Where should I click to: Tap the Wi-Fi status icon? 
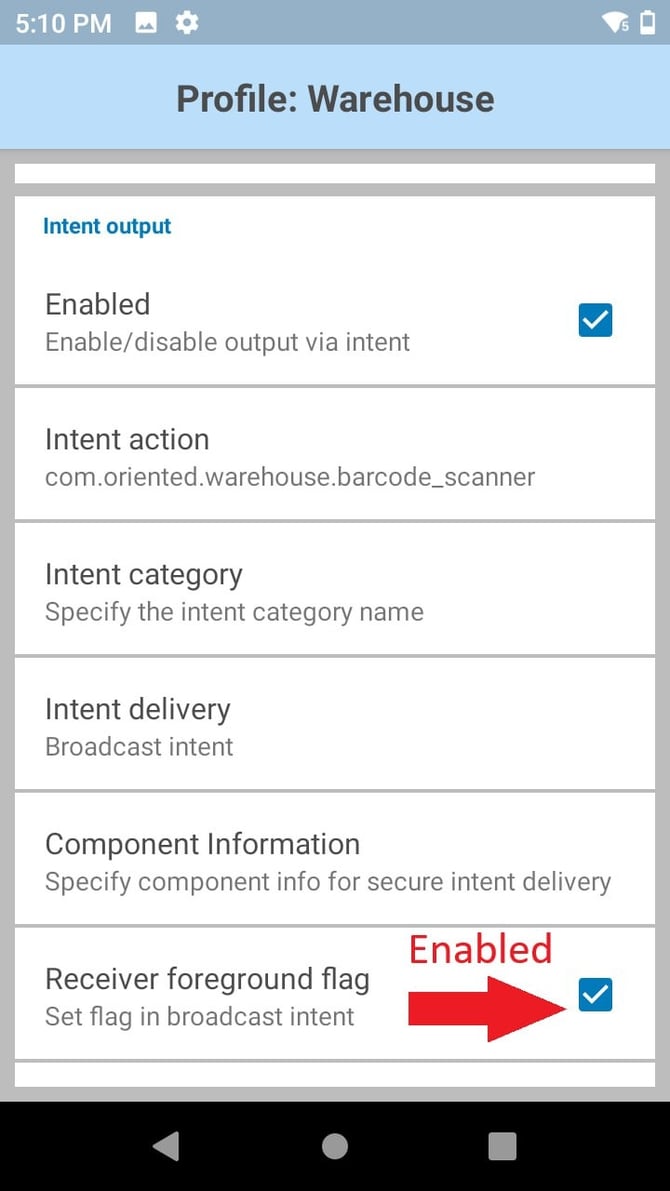pyautogui.click(x=616, y=22)
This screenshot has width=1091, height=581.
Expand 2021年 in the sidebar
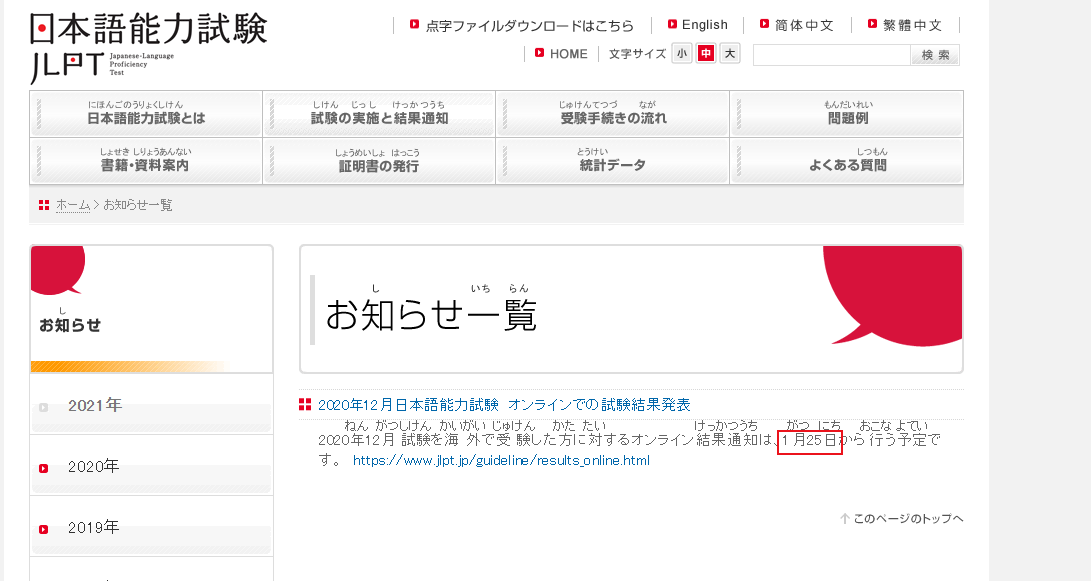tap(95, 406)
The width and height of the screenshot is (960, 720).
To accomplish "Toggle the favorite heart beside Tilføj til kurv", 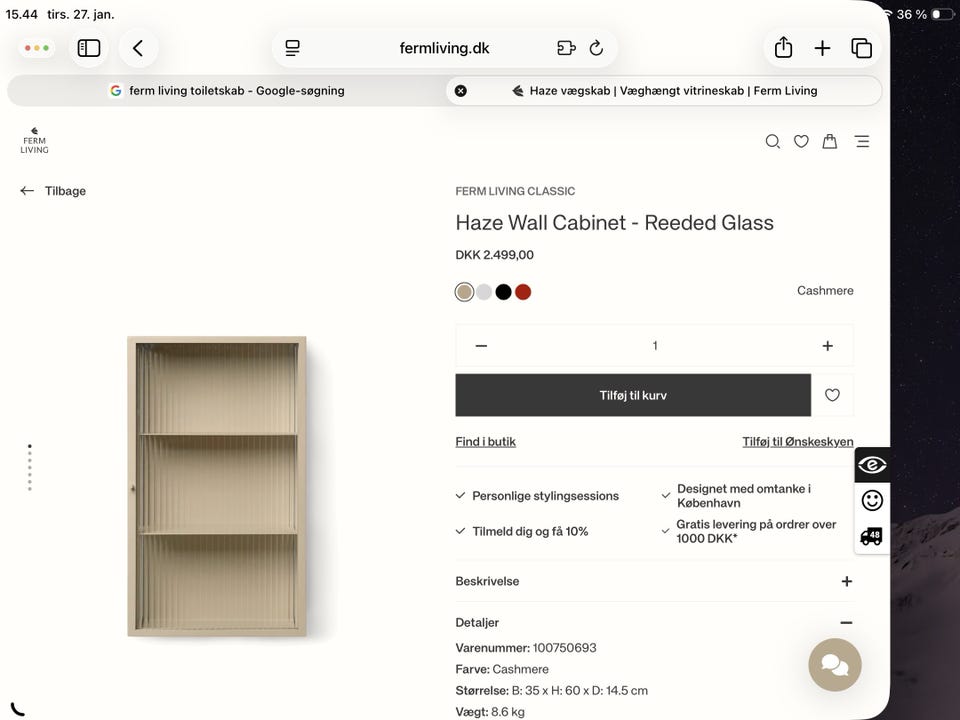I will pyautogui.click(x=832, y=395).
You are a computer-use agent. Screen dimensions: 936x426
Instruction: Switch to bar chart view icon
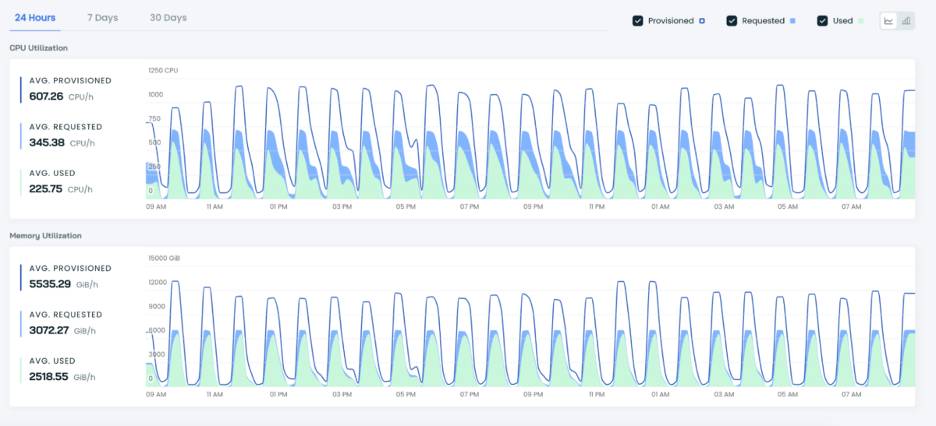(x=906, y=20)
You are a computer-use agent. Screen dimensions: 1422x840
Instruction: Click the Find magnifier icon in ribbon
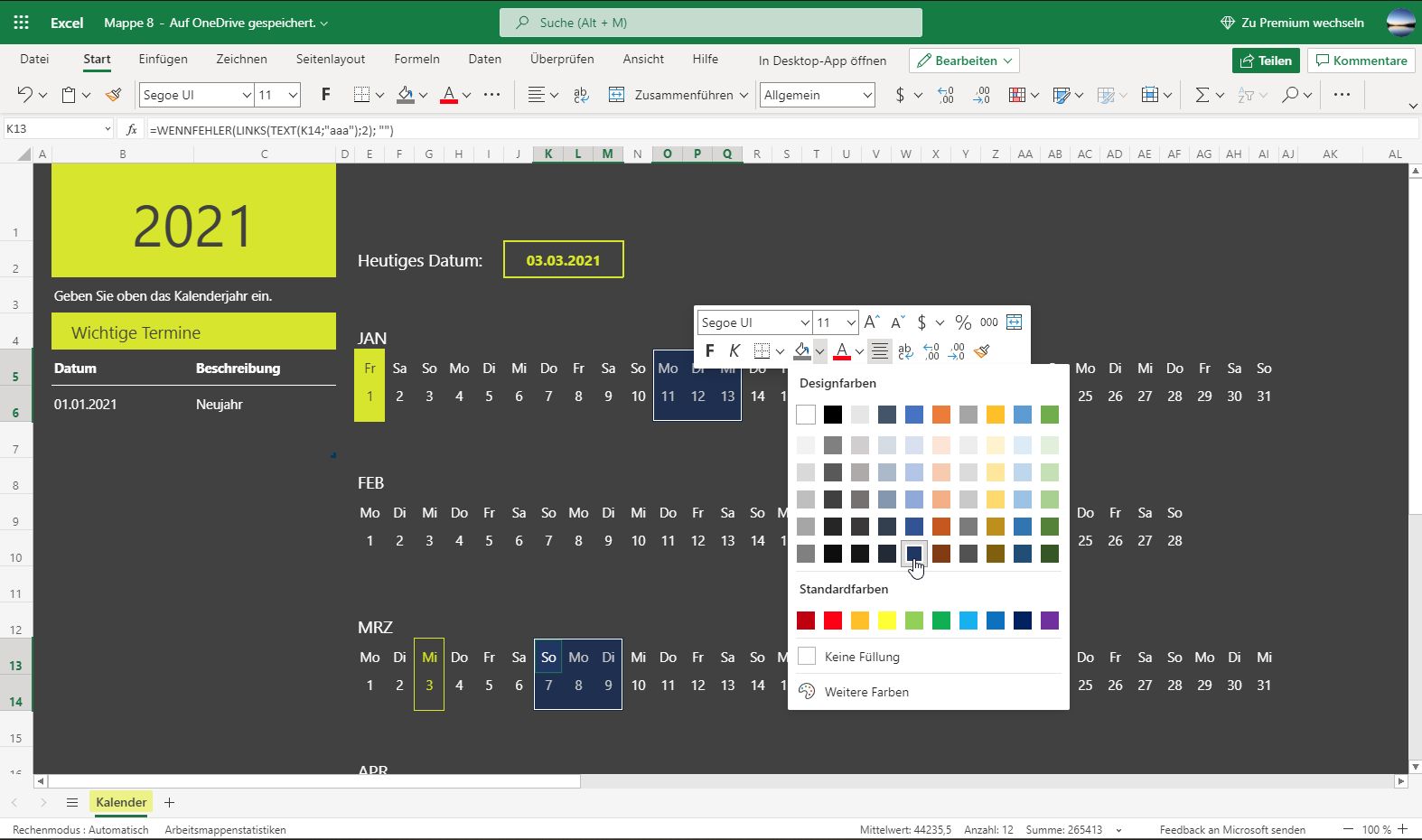[x=1290, y=95]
------------------------------------------------------------
▸ TASK INSTRUCTIONS
All that is required is the lines from the line containing "You are a computer-use agent. Screen dimensions: 1422x840" through the end of the records above, copied exactly, and none of the pictures.

▸ RESPONSE FOR THIS EXERCISE
You are a computer-use agent. Screen dimensions: 1422x840
Instruction: Click the Find magnifier icon in ribbon
[x=1290, y=95]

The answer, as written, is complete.